For embedded systems: For bare-metal embedded systems, a custom linker script (usually a .ld file) must be provided.

memory.x

MEMORY {
    BOOT2 : ORIGIN = 0x10000000, LENGTH = 0x100
    FLASH : ORIGIN = 0x10000100, LENGTH = 2048K - 0x100
    RAM : ORIGIN = 0x20000000, LENGTH = 256K
    SRAM4 : ORIGIN = 0x20040000, LENGTH = 4k
    SRAM5 : ORIGIN = 0x20041000, LENGTH = 4k
}

EXTERN(BOOT2_FIRMWARE)

SECTIONS {
    .boot2 ORIGIN(BOOT2) :
    {
        KEEP(*(.boot2));
    } > BOOT2
} INSERT BEFORE .text;

SECTIONS {
    .boot_info : ALIGN(4)
    {
        KEEP(*(.boot_info));
    } > FLASH

} INSERT AFTER .vector_table;
_stext = ADDR(.boot_info) + SIZEOF(.boot_info);

SECTIONS {
    .bi_entries : ALIGN(4)
    {
        __bi_entries_start = .;
        KEEP(*(.bi_entries));
        . = ALIGN(4);
        __bi_entries_end = .;
    } > FLASH
} INSERT AFTER .text;

This script defines the memory map of the target microcontroller (e.g. Flash, RAM, stack, heap locations) and tells the linker where to place the various code and data sections (e.g. .text, .data, .bss).
Without such a script, the linker will not be able to correctly place the program in the device's memory.

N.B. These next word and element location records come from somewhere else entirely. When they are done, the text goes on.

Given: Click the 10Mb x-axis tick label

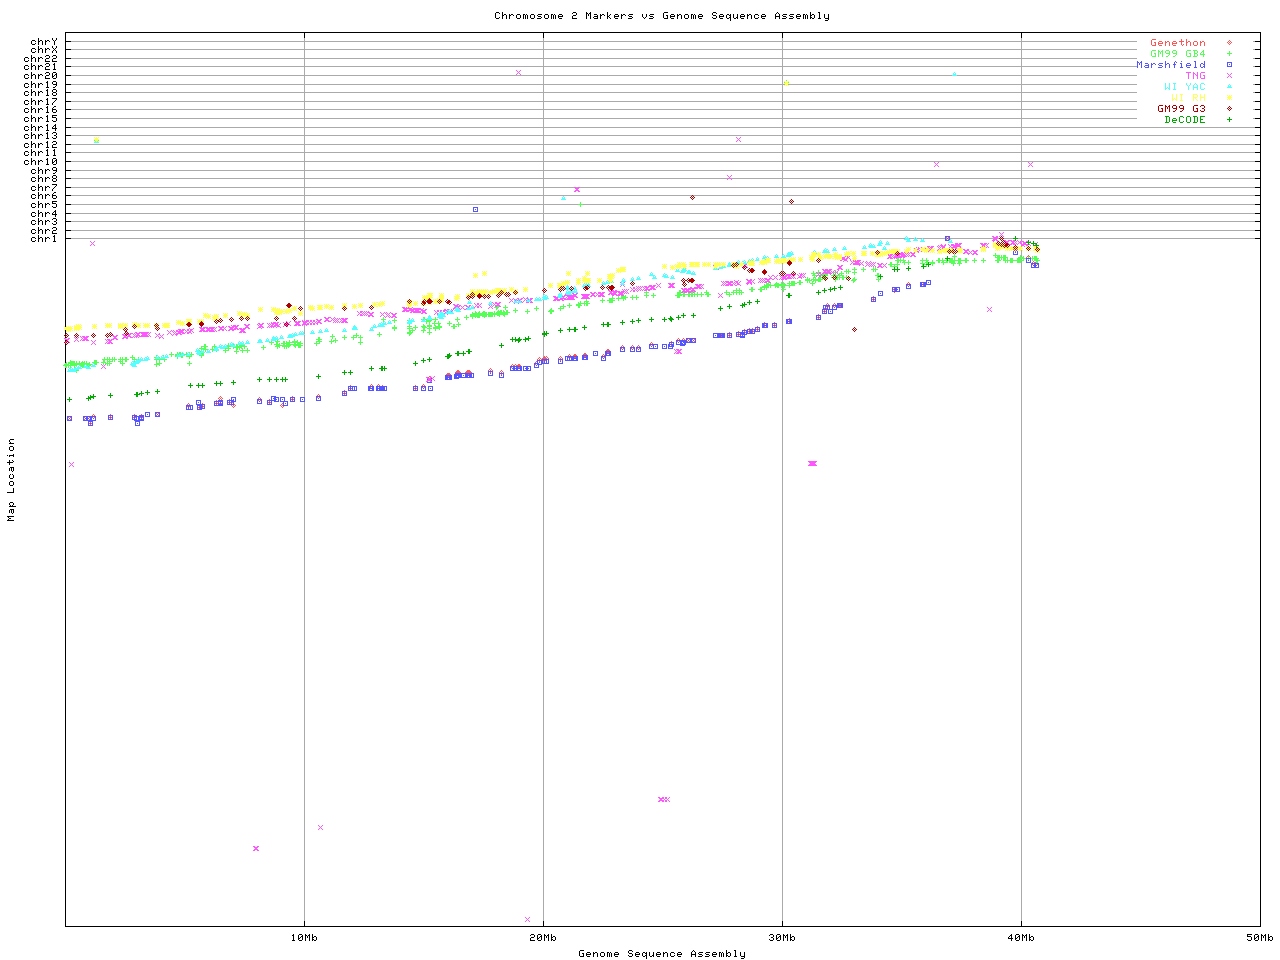Looking at the screenshot, I should tap(304, 938).
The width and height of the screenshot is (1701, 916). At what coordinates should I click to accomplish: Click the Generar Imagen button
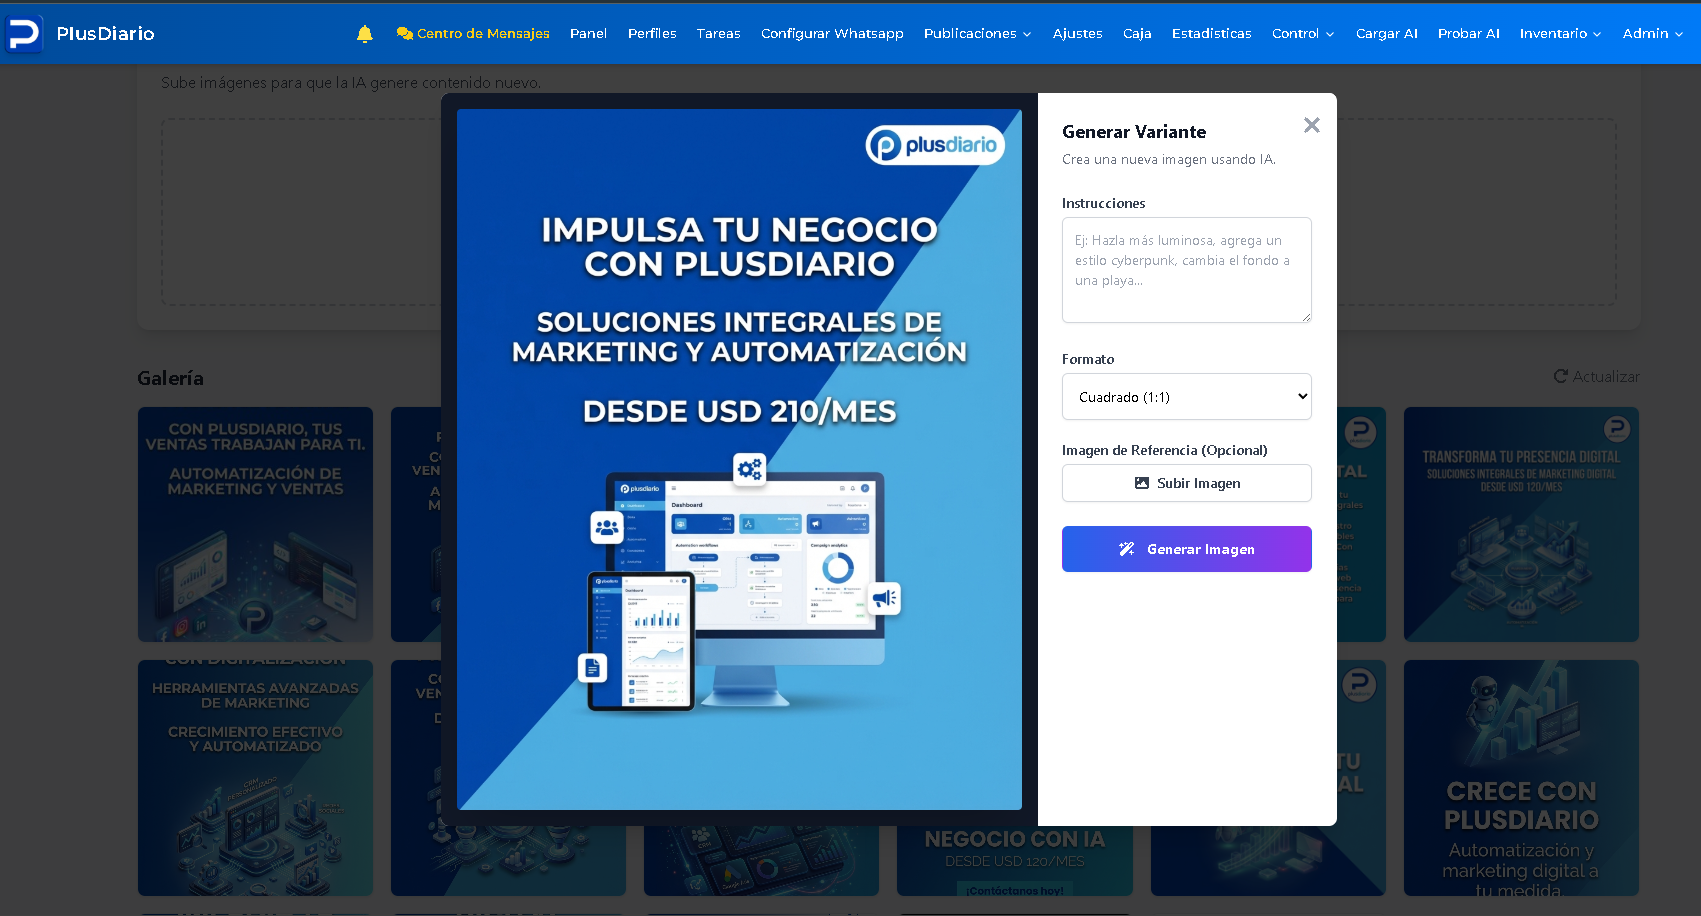[1186, 548]
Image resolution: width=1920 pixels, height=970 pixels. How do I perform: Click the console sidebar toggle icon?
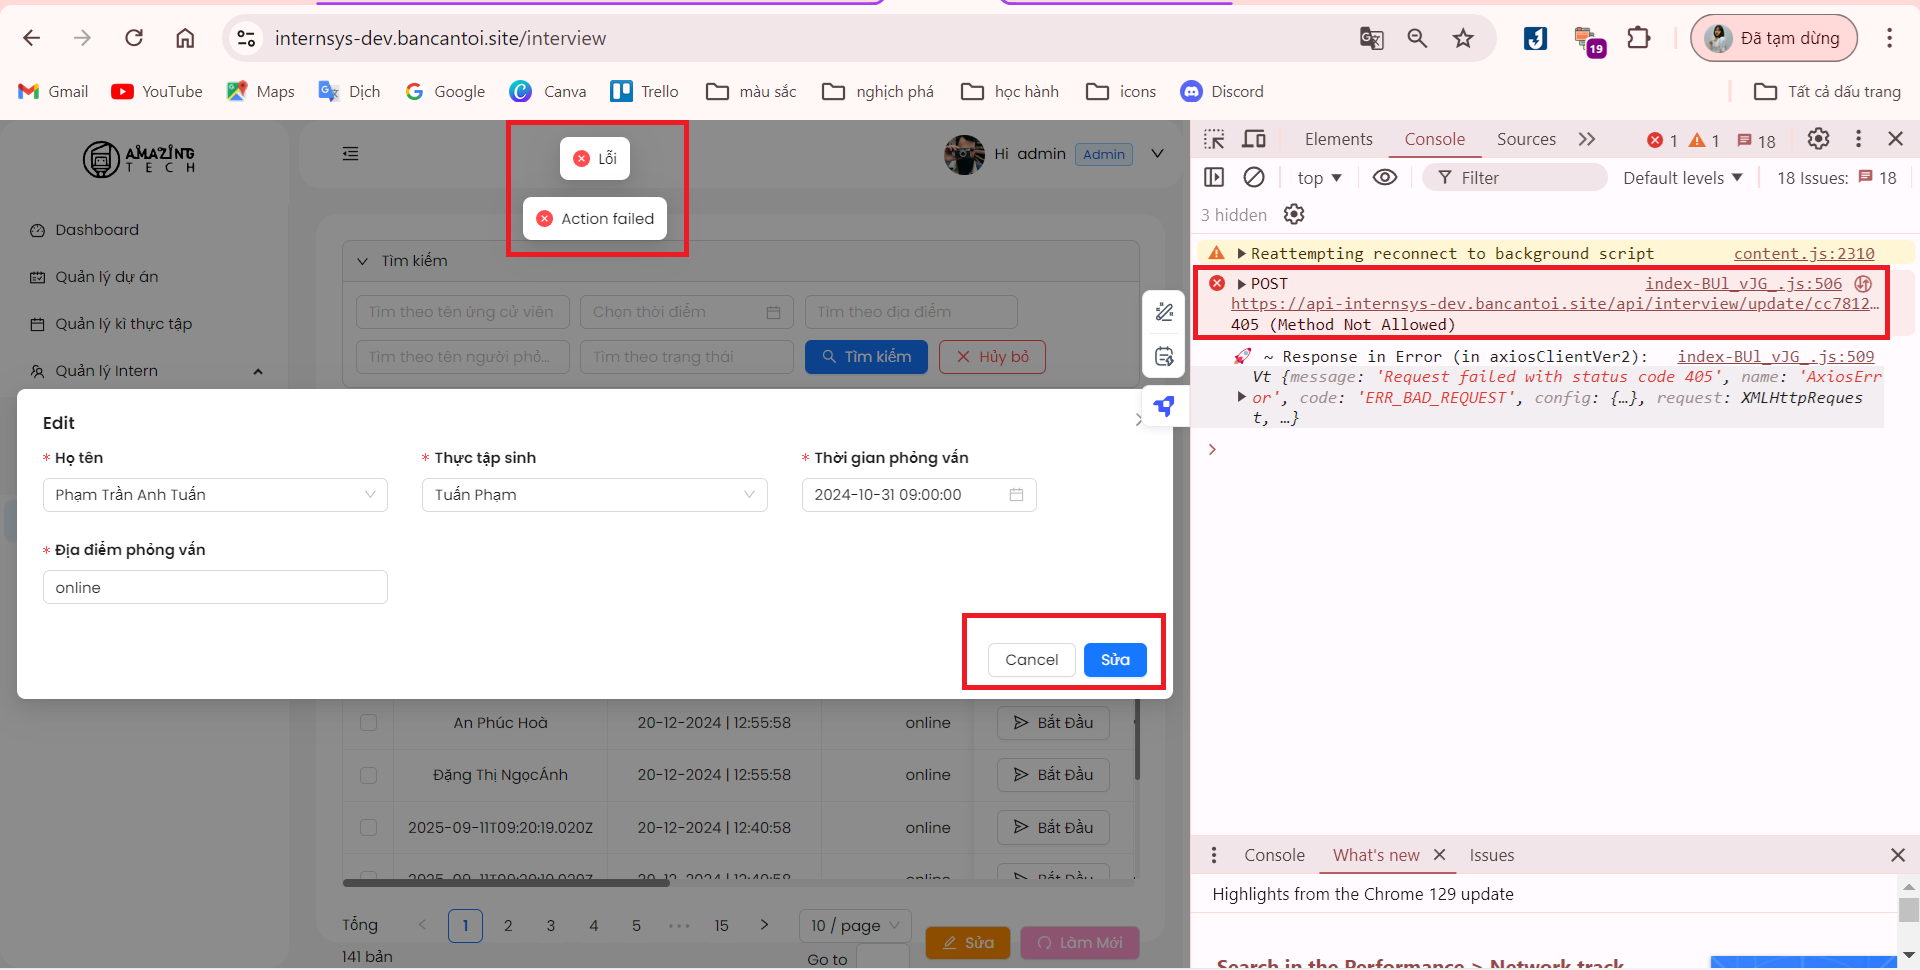click(1214, 177)
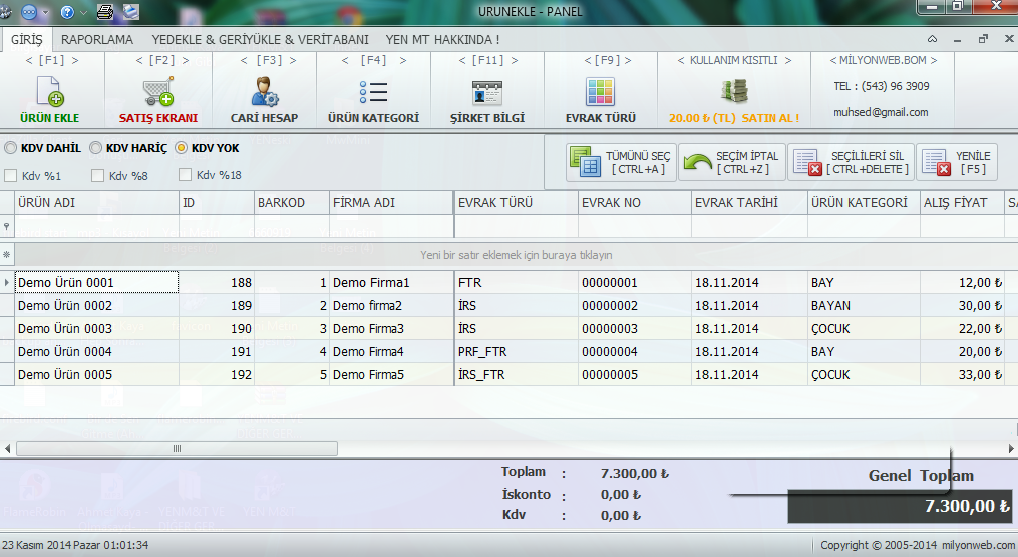Select the KDV DAHİL radio button
1018x557 pixels.
(11, 148)
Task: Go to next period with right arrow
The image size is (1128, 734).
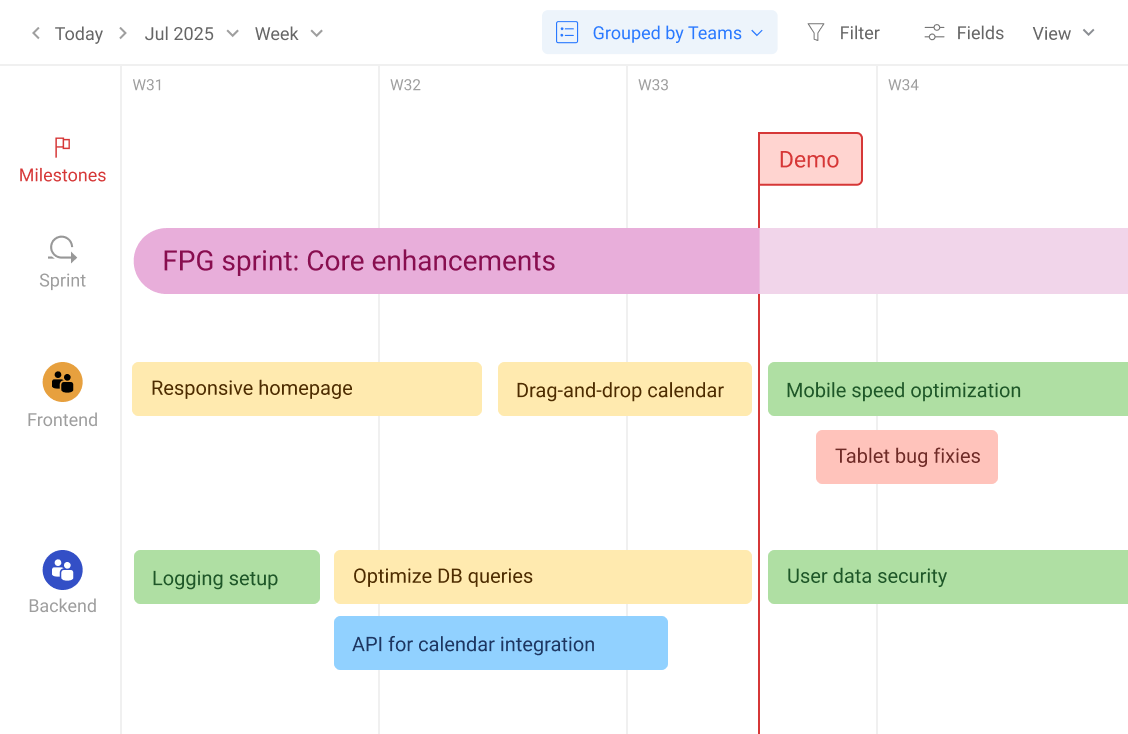Action: pyautogui.click(x=123, y=33)
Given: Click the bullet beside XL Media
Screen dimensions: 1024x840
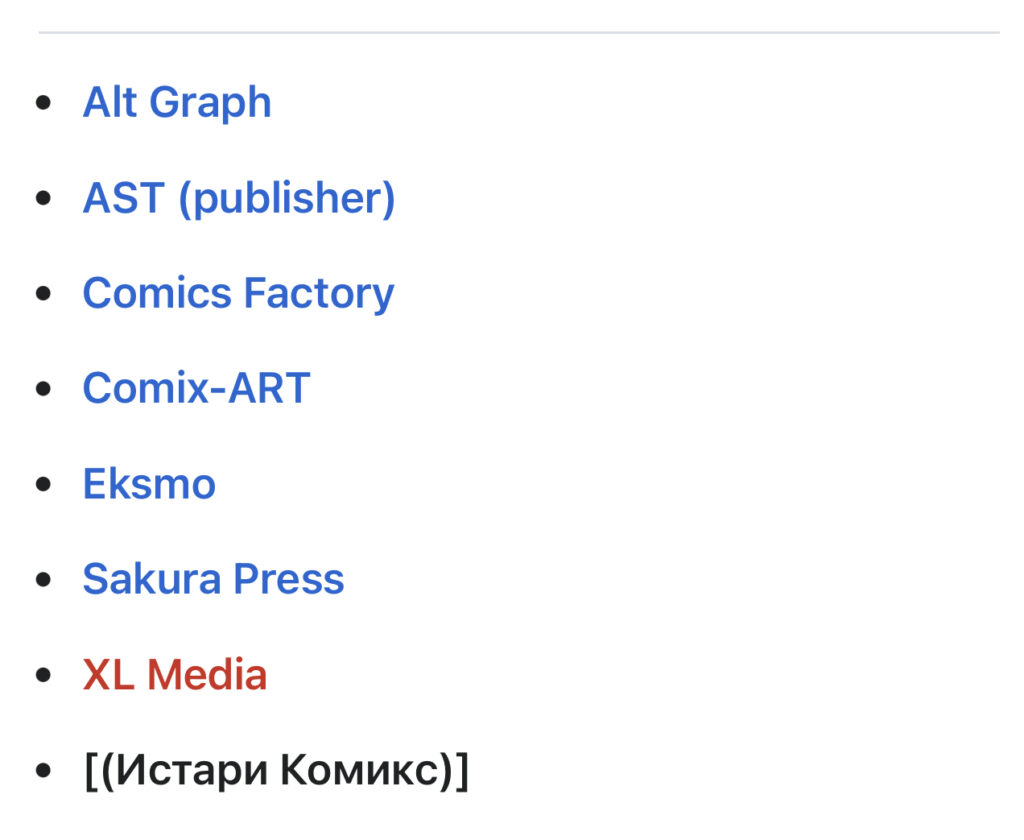Looking at the screenshot, I should click(x=43, y=676).
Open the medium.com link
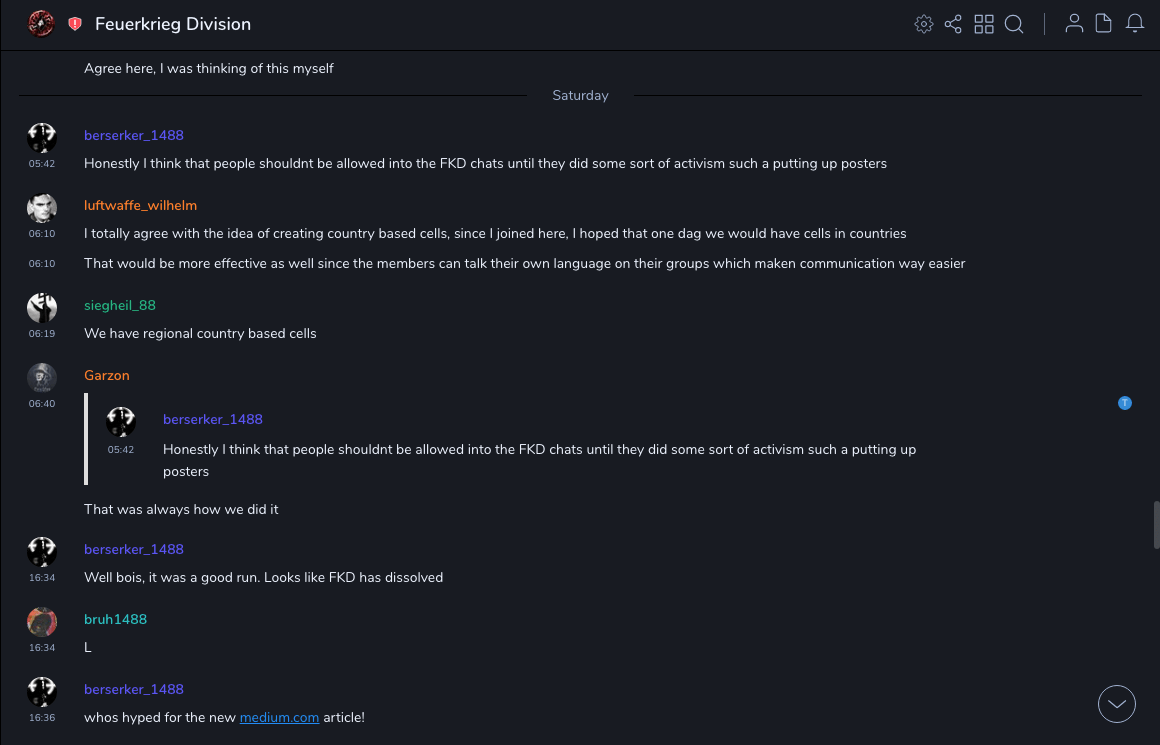1160x745 pixels. tap(279, 717)
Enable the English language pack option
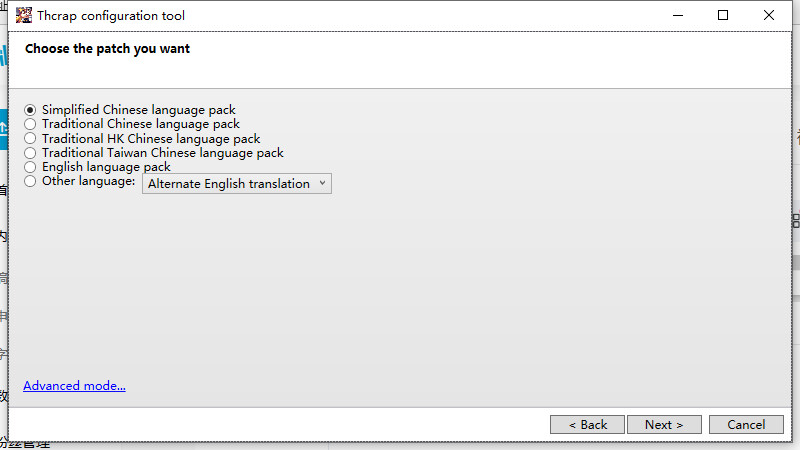 point(30,167)
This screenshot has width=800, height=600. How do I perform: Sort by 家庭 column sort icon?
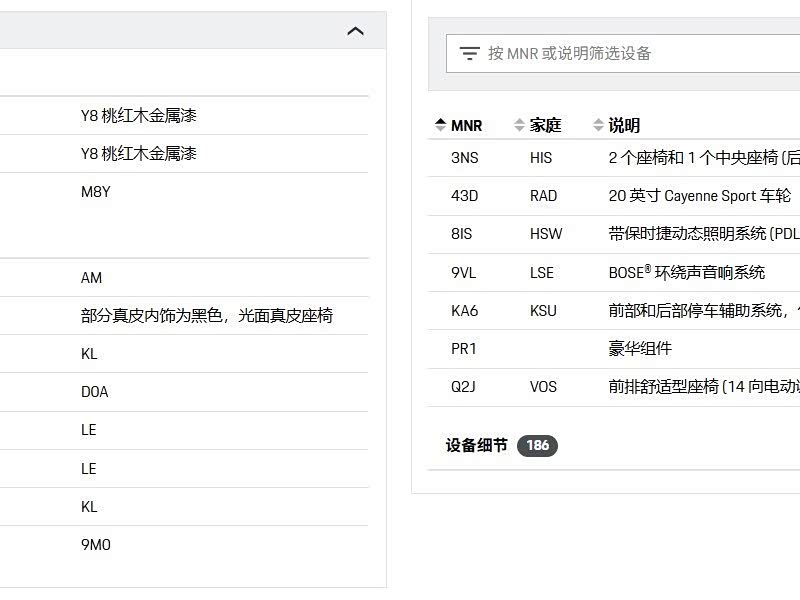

Custom entry point (#![no_main], #[entry]): Embedded Rust programs do not use the standard main function as an entry point, since it depends on the OS runtime.
Instead, the #![no_main] attribute is used to disable the standard entry point.
The developer then defines a custom entry point, often using the #[entry] macro from an architecture-specific crate (e.g. cortex-m-rt).
This startup code is responsible for initializing the stack, data sections, and jumping to the main logic of the program.

C. Final executable file

Output format: By default, rustc generates an ELF file, which contains a lot of useful debugging information.
However, most microcontrollers require a very minimal binary (.bin) or hexadecimal (.hex) file consisting only of the program instructions. Tools such as cargo-binutils (which provides objcopy) are used to convert the ELF file to these formats.

Conclusion

Compiling a Rust program for embedded systems follows the same fundamental multi-step process as for regular applications, but with critical adaptations.
1. removal of the standard library (no_std) 2. target-specific triplets, 3. careful optimization of code size, 4. custom linker scripts 5. custom entry points.

This complex yet flexible pipeline makes Rust a powerful and robust choice for embedded software development, providing system control and performance without sacrificing security.